This week the Government published its final version of its data strategy for health and social care in England called Data Saves Lives: Reshaping Health and Social Care with Data. This is almost a year on from when the Government were forced to back down from its proposed General Practice Data for Planning and Research programme after more than 1.5 million people opted out following serious privacy concerns. The strategy acknowledges that the original plan for GPDPR was a mistake and left public trust damaged.

The strategy shows how the Government intends to use data to bring benefits to all parts of health and social care with the ambition of delivering faster and more innovative treatment and diagnosis. Ben Goldacre who led the review published in April 2022 into how the efficient and safe use of health data for research and analysis can benefit patients and the healthcare sector has said “This is a momentous document because it reaches beyond aphorisms and gets into crucial technical detail.”

Seven principles

The core seven principles set out in the strategy are:

  1. To improve trust in the health and care system’s use of data. Data will only be accessed in ways that are secure and safe by using privacy-enhancing technologies such as secure data environments as the default route for NHS and adult social care organisations to provide access to de-identified data for research and analysis. Analysis takes place within a secure online platform rather than data being shared and distributed. No data that can be linked to an individual can leave the server, and all access to the data and analysis is monitored, which will greatly reduce the risk of data breaches or other misuse.
========
**Problems to solve**
[1] Can you write out everything in the health data strategy article from "This week the" down to "public trust damaged.", word for word?
[2] How would the article on the health data strategy go on from its last sentence?

**Data below**
========
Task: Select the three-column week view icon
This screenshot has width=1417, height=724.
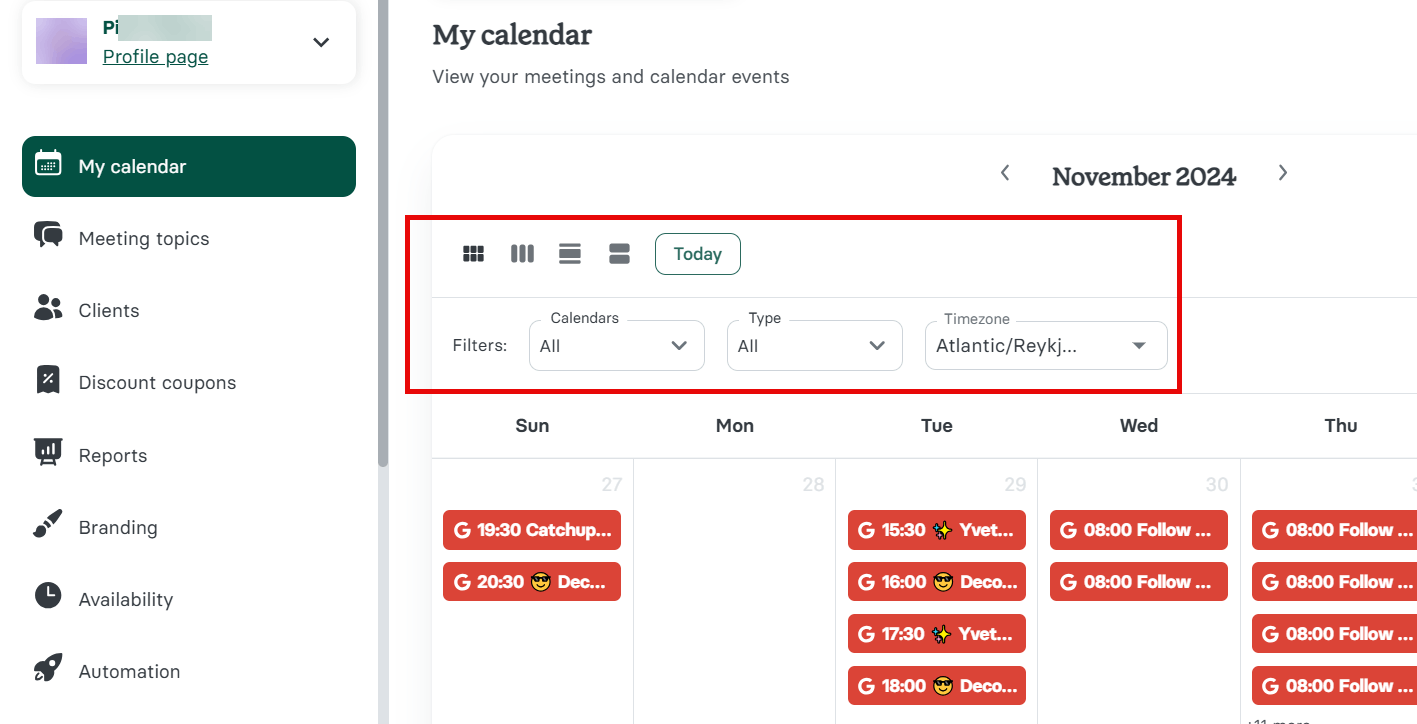Action: (x=522, y=254)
========
**Responses for each task**
[1]
This week the Government published its final version of its data strategy for health and social care in England called Data Saves Lives: Reshaping Health and Social Care with Data. This is almost a year on from when the Government were forced to back down from its proposed General Practice Data for Planning and Research programme after more than 1.5 million people opted out following serious privacy concerns. The strategy acknowledges that the original plan for GPDPR was a mistake and left public trust damaged.

[2]
  2. To give health and care professionals the information they need to provide the best possible care.
  3. To improve data for adult social care.
  4. To support local and national decision-makers with data.
  5. To empower researchers with data to develop life-changing treatments, diagnostics, models of care and insights.
  6. To work with partners to develop innovations that improve health and care.
  7. To develop the right technical infrastructure.

Government Commitments

The Government have made various commitments including:-

  • Implementing secure data environments as a default across the NHS by December 2022. A form of secure data environment, Trusted Research Environments allow analysts and researchers to undertake in-depth analysis on rich, joined-up datasets without them seeing any identifiable information. They also drive efficiency, because all users working with the same datasets can use common tools for data curation and analysis.
  • Establishing a data pact with the public will be established that will set out shared expectations and how health and care data will be used by December 2022
  • Developing a national information governance transformation plan, focusing on practical data-sharing situations, creating professional standards and addressing training for frontline staff by December 2022
  • Supporting every integrated care system to ensure that all organisations are able to access a shared care record that meets the requirements set out in the standards roadmap, enabling individuals, their approved caregivers and their care team to view and contribute to the record by December 2024.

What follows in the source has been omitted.